So, I did not have a significant improvement, and also, I did not get a considerable better performance on more cores.

Regards,
CVP

randolph · August 7, 2021, 18:58

Chris,

What is your time step size?

From the snapshot, I would recommend you mute the surface tension calculation (sigma in the transport properties). Let me know if this helps.

Thanks,
Rdf

ctvanrees · August 8, 2021, 13:54

randolph,

My time step size is controlled by the Co number, so it is set automatically so that Co < 0.25. My initial time step is 1e-5.

How could I mute the surface tension calculation? From my understanding, it is not possible to do this. Maybe I could set the surface tension to 0?

Thanks for your reply,
CVP

randolph · August 8, 2021, 18:43

Chris,

Try this and see whether this will accelerate your simulation.

Code:

sigma           0;

Thanks,
Rdf

ctvanrees · August 10, 2021, 22:50

randolph,

So I followed your suggestion, and this is the result that I got for 0.45s of simulation:

-4 CPU cores = 1545s
-8 CPU cores = 1480s

So for some reason it took longer haha. Still not sure why I am not being able to get proper scaling. Also, attached you can find my log file for the decomposePar command for both cases. I noticed that the max number of faces between processors is too high for the case of 8 processors (I am using scoth method).

Let me know what you think, will appreciate your insights.

Regards,
CVP

randolph · August 11, 2021, 08:27

Chris,

That's interesting. My experience with existing surface tension calculation in OpenFOAM is that sometimes it will generate spurious oscillations in the water surface and slow down your calculation. It is a bazaar that muting the surface tension will slow down the computation. Nevertheless, with dynamic refinement at the water surface, I would expect some additional computational effort.

As for parallel scaling, I typically would not expect a linear scaling from OpenFOAM because of many reseasons. My simulation with interFoam is typical with mesh size from 8M to 20M, and rarely do I use more than 64 cores for these mesh range. I have been able to simulate 70 minutes on 8M mesh with 4 Xeon E5-2698 v3 processors (64 cores in total) in 7 days (wall time).
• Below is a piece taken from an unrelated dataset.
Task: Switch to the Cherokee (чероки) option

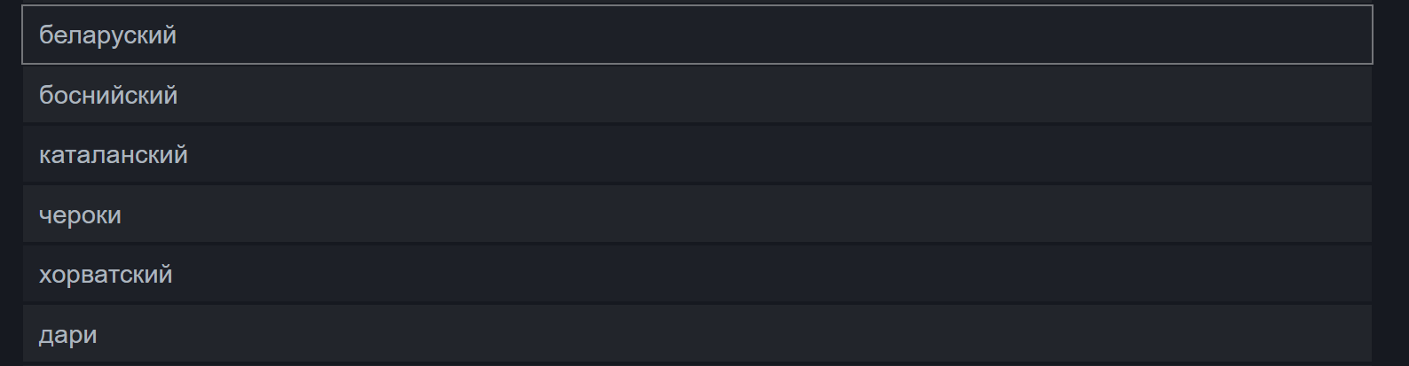Action: (x=80, y=215)
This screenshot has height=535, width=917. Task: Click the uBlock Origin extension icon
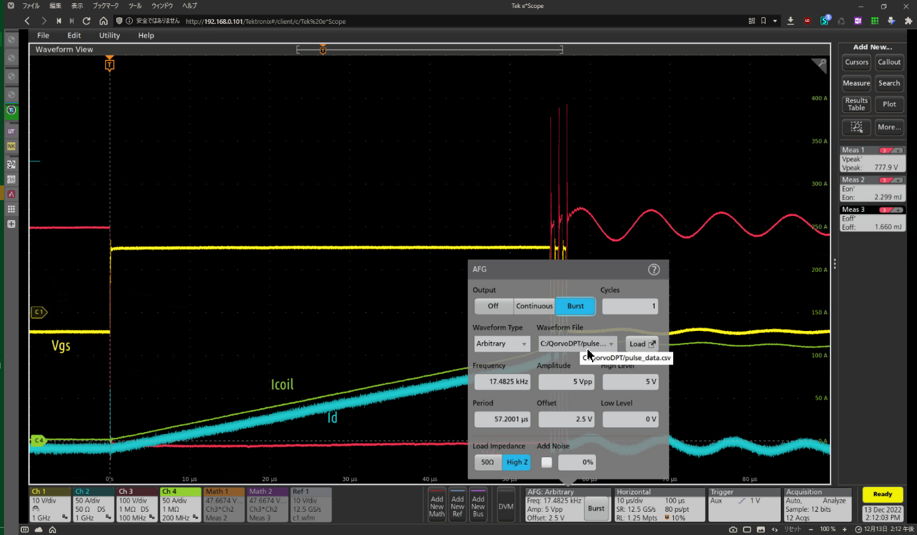807,21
One ugly yet effective approach for prototyping the simulation (if the simulation speed is priority) is to drop all the schemes to first-order and use limited schemes for the gradient and Laplacian terms. I would recommend getting a solution that you can afford first and then gradually bring up the accuracy by using more accurate schemes.

Thanks,
Rdf

Code:

gradSchemes
{
    default            cellLimited Gauss linear 1;
}

Code:

laplacianSchemes
{
    default         Gauss linear limited 0.5;
}

interpolationSchemes
{
    default         linear;
}

snGradSchemes
{
    default         limited 0.5;
}

ctvanrees · August 15, 2021, 22:29

randolph,

Thanks again for your reply and suggestions, will make some runs with your proposed schemes. Do you think my bottleneck for not getting scaling could be the schemes that I am using?

I did another scaling test considering surface tension = 0 and laminar, with a total cell count of around 900K. The results are in the attached graph.

Do you think I could get better performance considering 16 cores for example?

Regards,
CVP

randolph · August 20, 2021, 21:54

Chris,

apologize for the late reply.

The bottleneck for scaling is complicated. But 0.9 M mesh, I would not go more than 8 processors. Typically, you need a larger mesh to have okay scaling. If you test your model on a small mesh, most time of your simulation time is used for communication instead of actual computation. I remember there is a tool in OpenFOAM to check your communications time and computation time.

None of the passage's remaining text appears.